Bienen und eine neue EU-Richtlinie Wird der Honig mit gentechnisch veränderten Pollen verunreinigt?

BRÜSSEL/WACHTBERG · Ob Akazien- oder Waldhonig - was die Bienen den Menschen hinterlassen, gilt weithin als natürlich, gesund und frei von schädlichen Inhaltsstoffen. Doch diesen Ruf ruiniert eine neue EU-Richtlinie gründlich, die der zuständige Umweltausschuss des Europäischen Parlaments auch noch gebilligt und damit ein dickes Loch in die bisherigen eigenen Kennzeichnungsvorschriften gerissen hat.

 Biene im Anflug: Die EU sorgt sich um den Honig.

Biene im Anflug: Die EU sorgt sich um den Honig.

Foto: dpa

Es geht um Honig und seine - Zutaten? Oder doch Bestandteile? Denn genau das ist die Frage. Da sich Bienen erfahrungsgemäß wenig um europäische Richtlinien scheren, sammeln sie Pollen, wo auch immer sie welche finden. Zumindest theoretisch könnten auch solche von gentechnisch veränderten Pflanzen darunter sein.

Für diesen Fall hatte der Europäische Gerichtshof 2011 einen entsprechenden Hinweis auf dem Glas verlangt. Das passte der Kommission nicht, die daraufhin vorschlug, Pollen nicht länger als "Zutat", sondern als "natürlichen Bestandteil" zu definieren. Ein Kniff mit weitreichenden Folgen: Der Pollenanteil im Honig liegt bei 0,5 Prozent. Selbst wenn also die gesamten Pollen in einem Honig-Glas gentechnisch verändert sind, wäre die Schwelle von 0,9 Prozent im Endprodukt, ab der ein Lebensmittel in der EU als "gentechnisch verändert" deklariert werden muss, nicht überschritten.

Der Streit hat - so scheint es - vor allem theoretische Züge, da in der EU mit Ausnahme von Spanien keine gentechnisch veränderten Pflanzen angebaut werden. Noch nicht, denn die Maissorte 1507, die besonders resistent gegen Insekten ist, steht kurz vor der Zulassung.

Für den Deutschen Imkerbund eine "Zumutung". Er kündigte deshalb in Wachtberg an, Klage beim Bundesverfassungsgericht zu erheben, um zu erreichen, dass zwischen Feldern mit Agro-Technik und den Bienenstöcken große Sicherheitsabstände eingehalten werden müssen. Die Rede ist von bis zu zehn Kilometern. Für Entwarnung gibt es dennoch keinen Grund, denn der Brüsseler Trick, den die Parlamentsexperten abgesegnet haben, wird sehr wohl gentechnisch veränderter Honig auf die deutschen Frühstückstische bringen.
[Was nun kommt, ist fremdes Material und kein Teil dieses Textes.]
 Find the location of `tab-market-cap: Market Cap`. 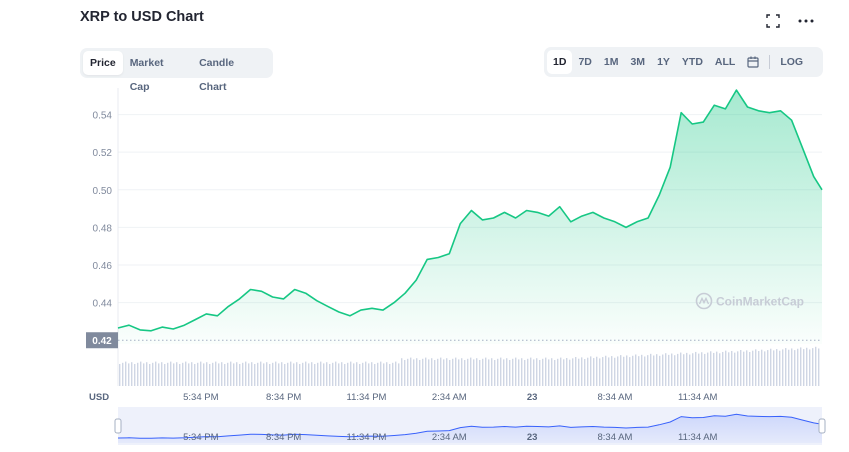

tab-market-cap: Market Cap is located at coordinates (146, 75).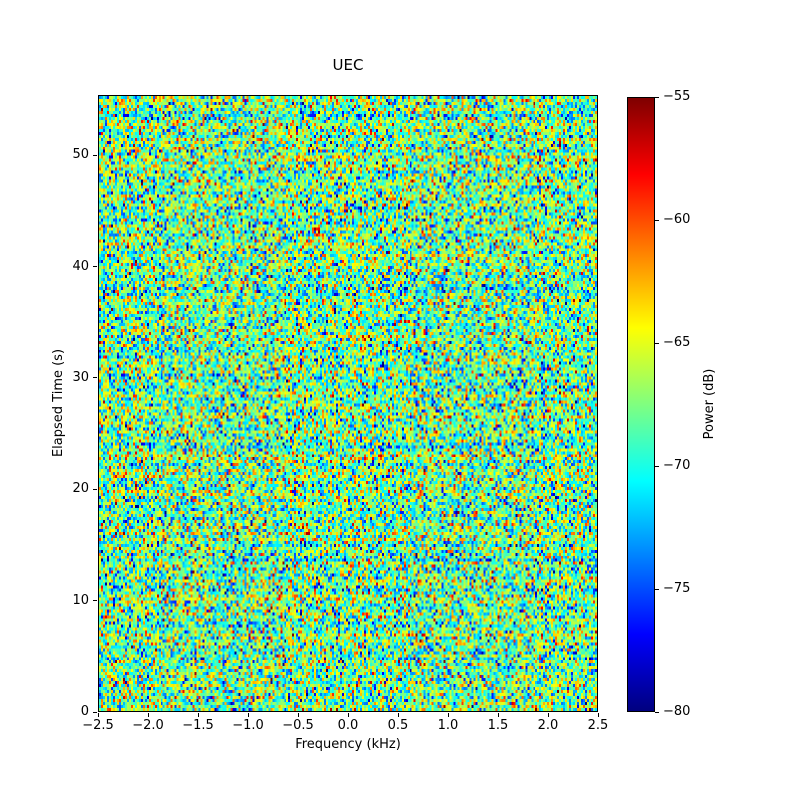 The width and height of the screenshot is (800, 800). What do you see at coordinates (448, 726) in the screenshot?
I see `x-tick-label: 1.0` at bounding box center [448, 726].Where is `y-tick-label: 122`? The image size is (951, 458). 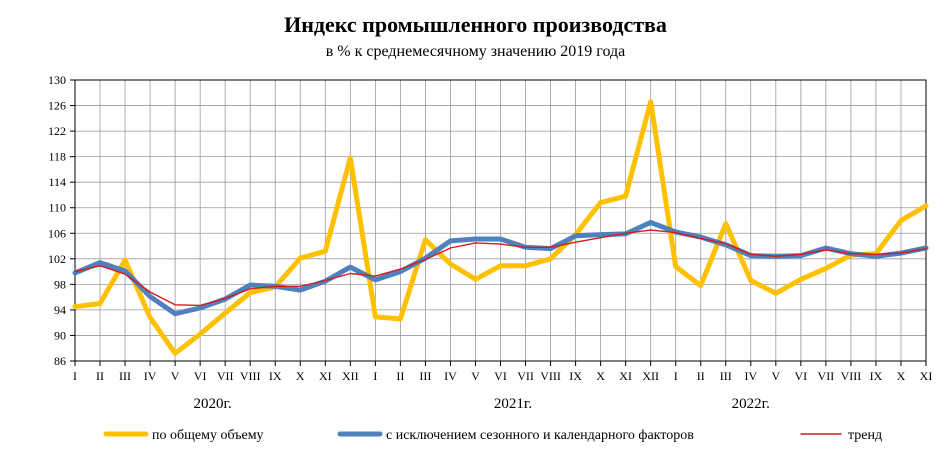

Schließlich befreit er auch ausländische Honig-Lieferanten von der Pflicht, auf ihren Produkten Warnhinweise anzubringen. Schließlich werden, so heißt es bei Verbraucherschützern, in den USA, China und Kanada gentechnisch veränderte Pflanzen in großem Stil angebaut. Von dort importierter Honig dürfte also wahrscheinlich entsprechend verunreinigte Pollen enthalten.